PROBLEM STATEMENT:
Without the pictures, write the listing out again exactly as it appears.

*** EXERCISE DATA ***

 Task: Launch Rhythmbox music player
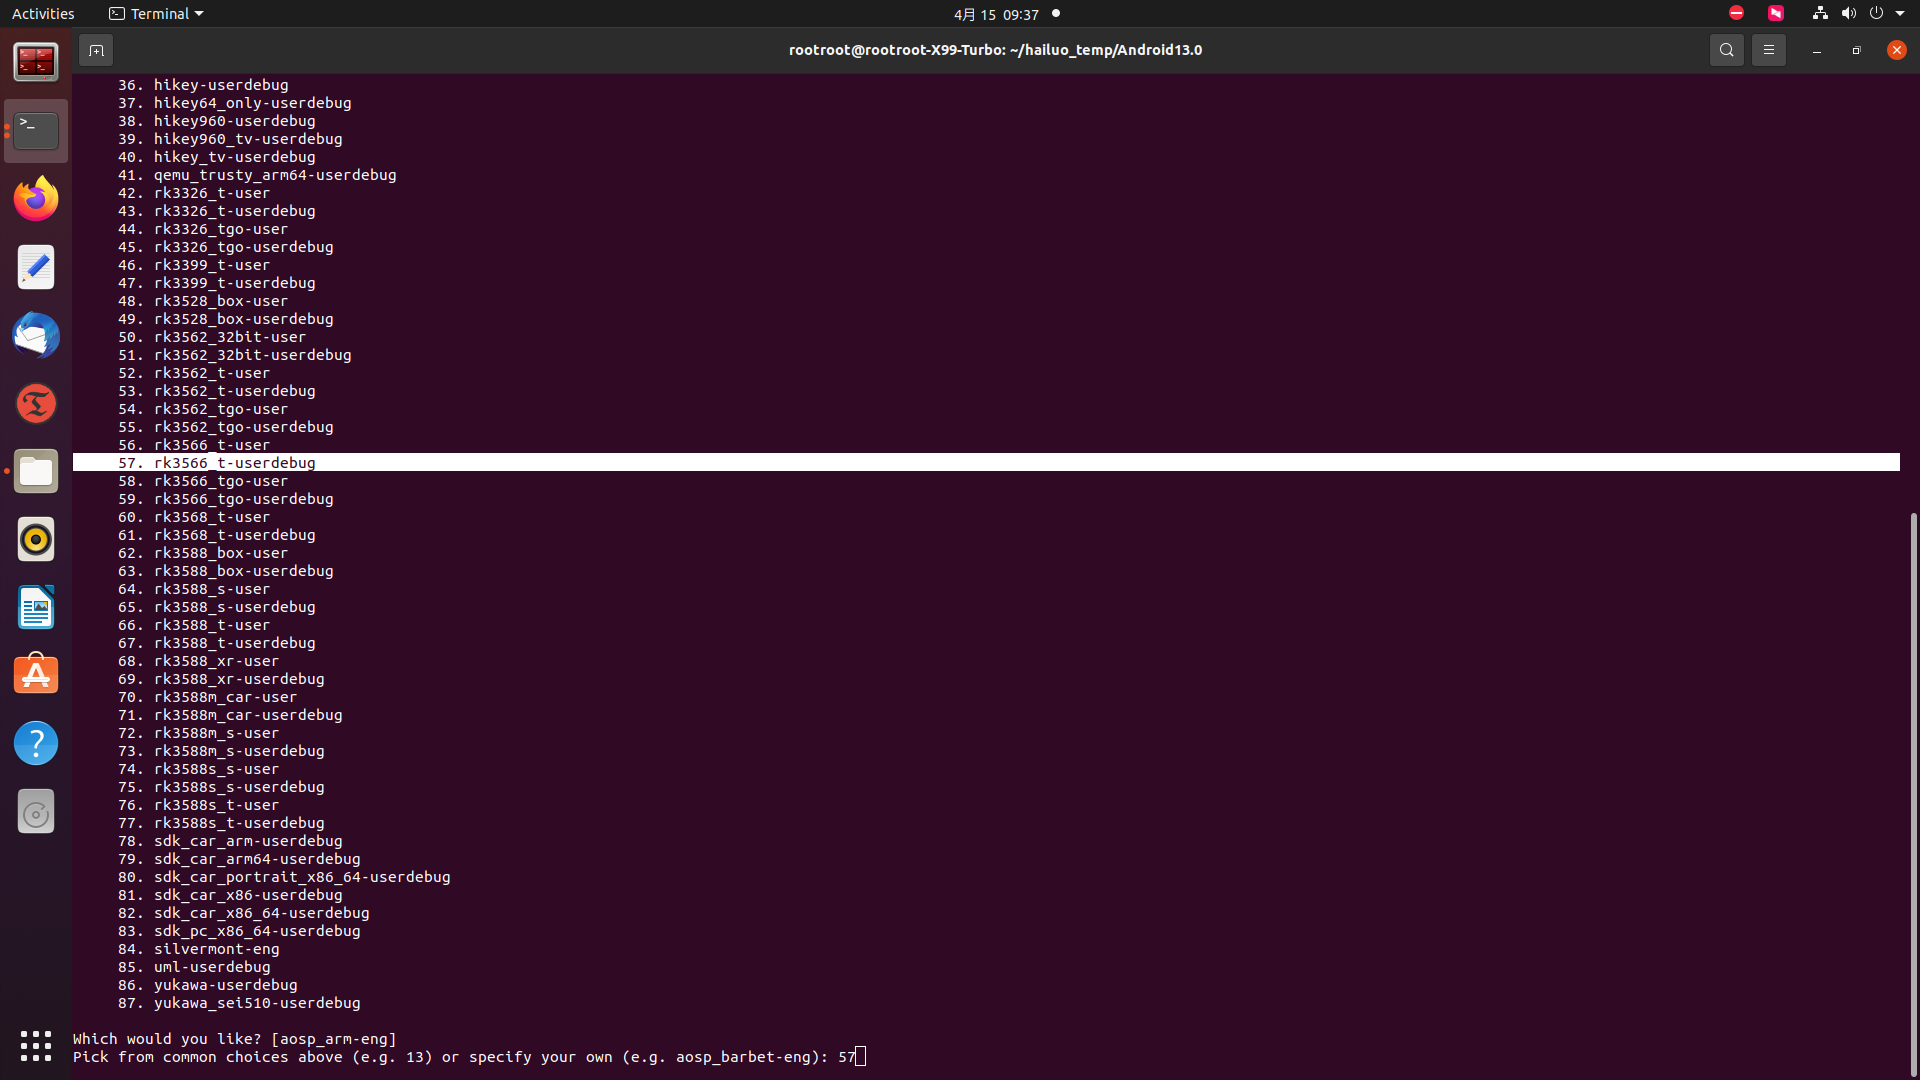tap(36, 540)
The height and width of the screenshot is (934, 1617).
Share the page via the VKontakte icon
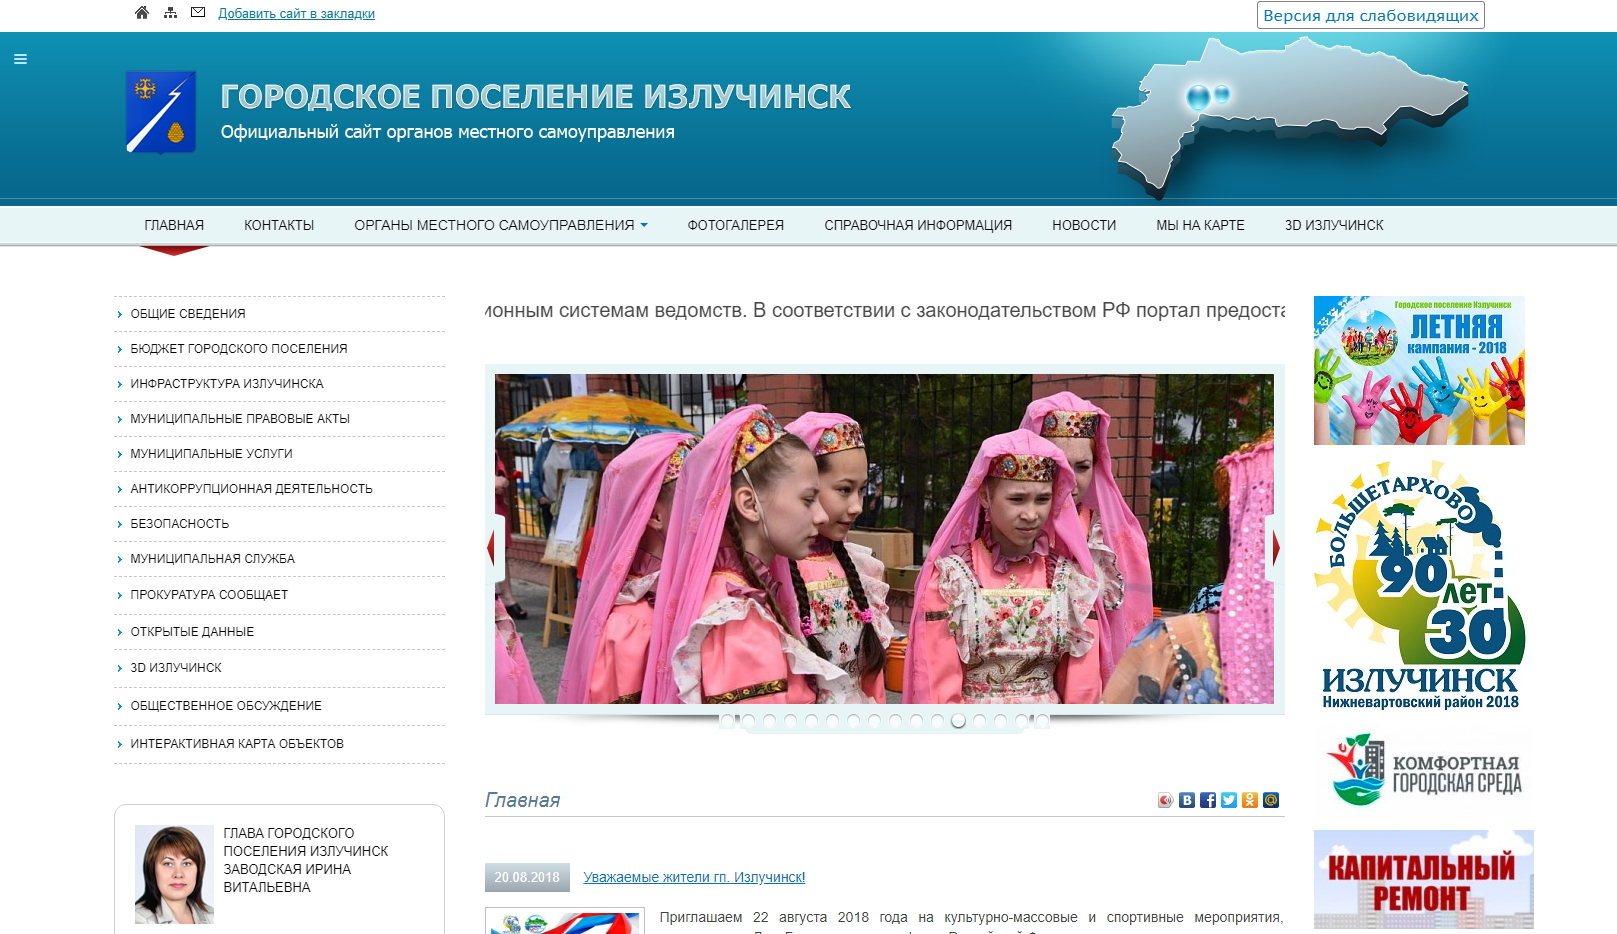click(x=1187, y=800)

*** End of EXERCISE DATA ***

OUTPUT FOR THIS TASK:
 Task: Launch Rhythmbox music player
tap(36, 540)
The height and width of the screenshot is (934, 1617).
Share the page via the VKontakte icon
click(x=1187, y=800)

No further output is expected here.